The Degeneration of the Nation
Towards a Futuristic Culture
Which genre is suitable for discussing a future fundamentally different from the present? While "trend discourse" fails to significantly deviate from the present, culture is trapped in unconscious religious perceptions and barriers when confronting the "deep future". Therefore, there is a need for a genre that will replace prophecy in modern culture - and enable a new futuristic discourse. A summary of trends in "The Degeneration of the Nation"
By: Nightmare Dream
The Horsemen of the Apocalypse. What is the Jewish structure of the future?  (Source)
In recent years, Yuval Noah Harari decided to sound the alarm. He warns not about the present, nor about the future, but about the present discourse on the future. The claim is that an obsessive preoccupation with the here and now (for example, focusing on politics or our immediate desires) comes at the expense of serious engagement with the desired future image - and that this lack is dangerous for humanity. Like many others, Harari tries to outline trends into the future, but ultimately his solution to the fundamental challenges is surprisingly reactionary. Harari argues that what distinguishes humans from artificial intelligence algorithms is consciousness, and therefore we should explore our consciousness through meditation. There's no point in dwelling on the ridiculousness of this proposal, which is equivalent to ideas like returning to Islam (if we just replace Muhammad with Buddha), but it's worth noting its essential characteristic: it is a religious proposal.

Harari, a secular man in his lifestyle but a Buddhist in his faith, retreats to his religion when confronted with the wall of the future - artificial intelligence. His ideas are helpless and introspective - in the image and likeness of this religion, but he is far from being the only secular person who retreats to his religious structure when it comes to looking at the future. In fact, a significant portion of Western intellectuals looking at the future see in it the good old Christian structure - the apocalypse. The main future discourse of these intellectuals is the "discourse of the four horsemen" - identifying harbingers of the coming apocalypse in the current reality, along with raising a voice crying in the wilderness for "repentance" (a typical example in Israel: Ofri Ilani).

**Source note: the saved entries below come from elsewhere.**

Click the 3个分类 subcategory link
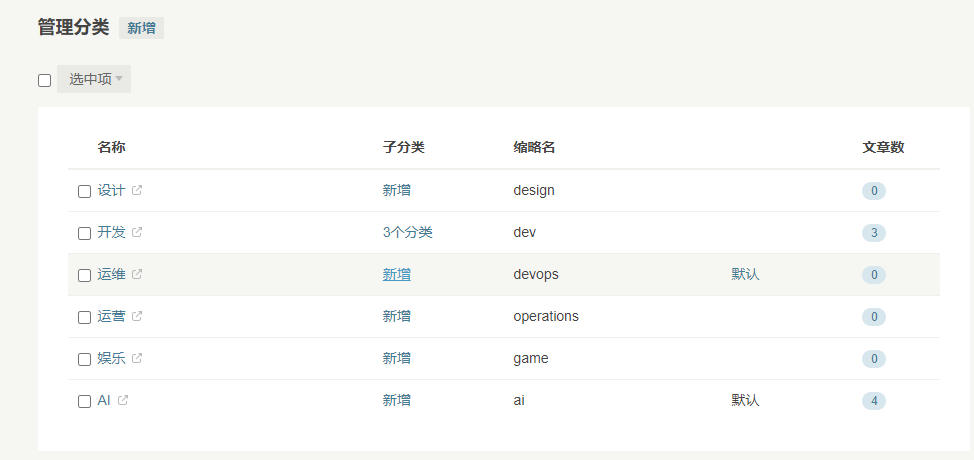The width and height of the screenshot is (974, 460). pos(407,232)
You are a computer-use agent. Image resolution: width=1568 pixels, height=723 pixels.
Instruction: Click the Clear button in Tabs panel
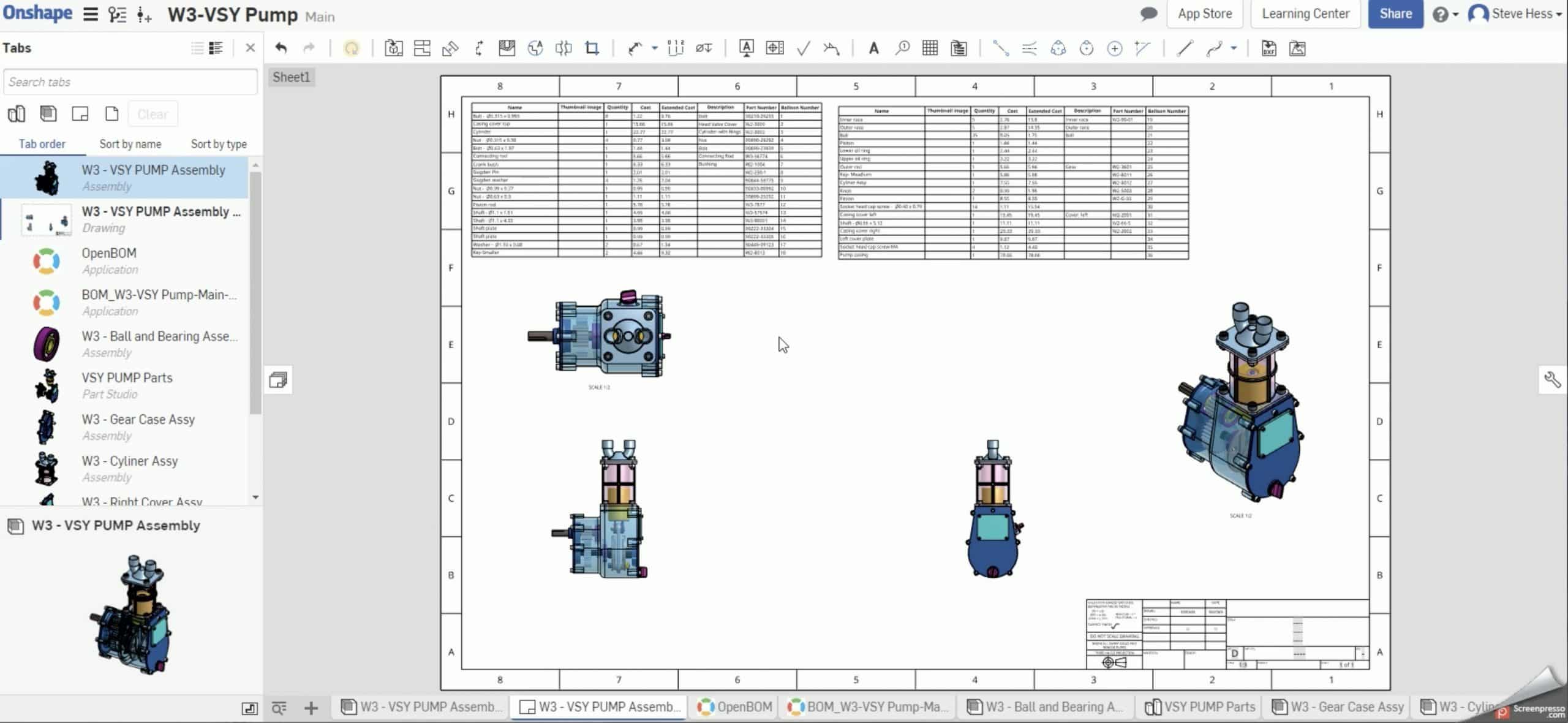click(153, 113)
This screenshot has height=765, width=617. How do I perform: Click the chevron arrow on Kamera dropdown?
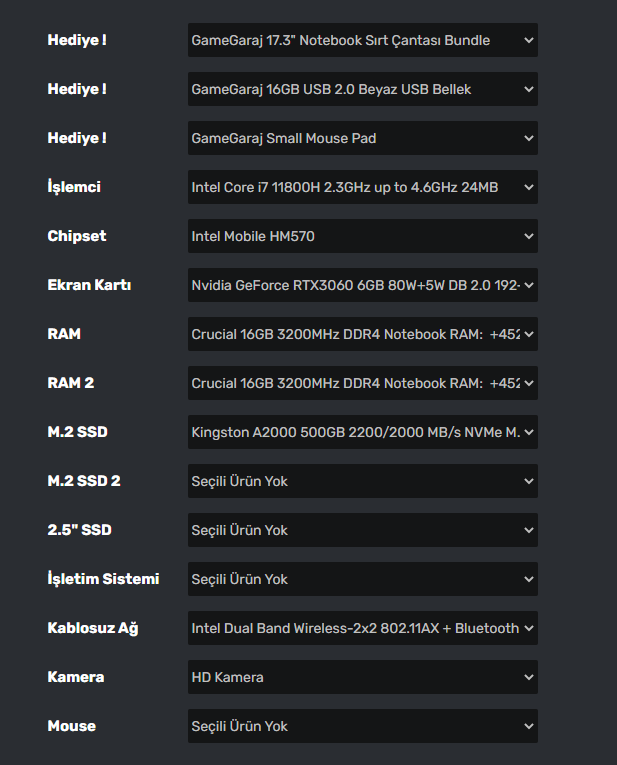tap(529, 677)
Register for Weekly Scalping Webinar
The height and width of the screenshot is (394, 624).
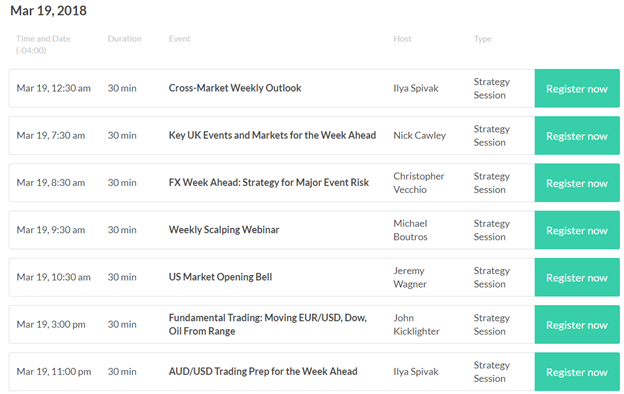(x=577, y=230)
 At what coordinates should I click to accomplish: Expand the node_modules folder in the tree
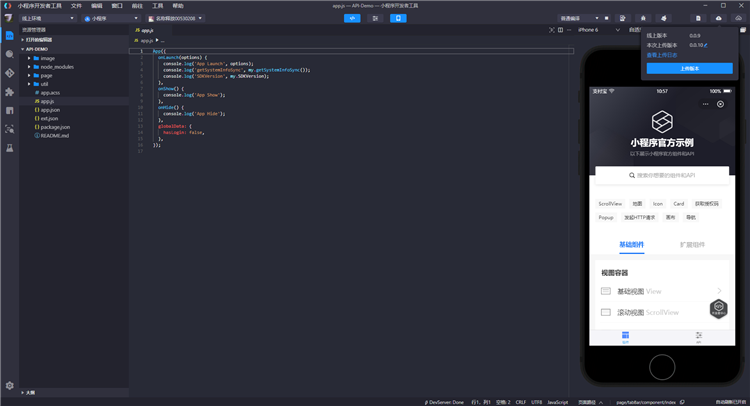[x=56, y=67]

Like in Christianity, they are helpless in the face of the apocalypse, but being secular, the spirit of prophecy has also been taken from them and they shy away from predicting the future. The result is a neutered future discourse that is wary of "vision", meaning lacking a positive proposal with imagination ("dream") - against the background of countless negative warnings, concerns, and fears. But the fate of these neurotic Western alarmists is better than that of Muslim intellectuals. Because in the Muslim religion there isn't a sufficiently dominant structure of the desired future, Muslim culture is stuck in dreams of returning to an imagined past, and completely fails in dealing with the future.

When it comes to the image of the essential future (that is, fundamentally different from us, distant in time or not), the secular world is left without intellectual tools - and even an appropriate writing genre. In the West, "it is easier to imagine the end of the world than the end of capitalism", not because it's so hard to imagine the end of capitalism, but because it's so much easier to rely on the ready-made structure of the end of the world. In the East, many cultures never bothered to imagine a future image. When secularism tried to imagine a desirable future image - it led to two murderous catastrophes, to such an extent that it became taboo.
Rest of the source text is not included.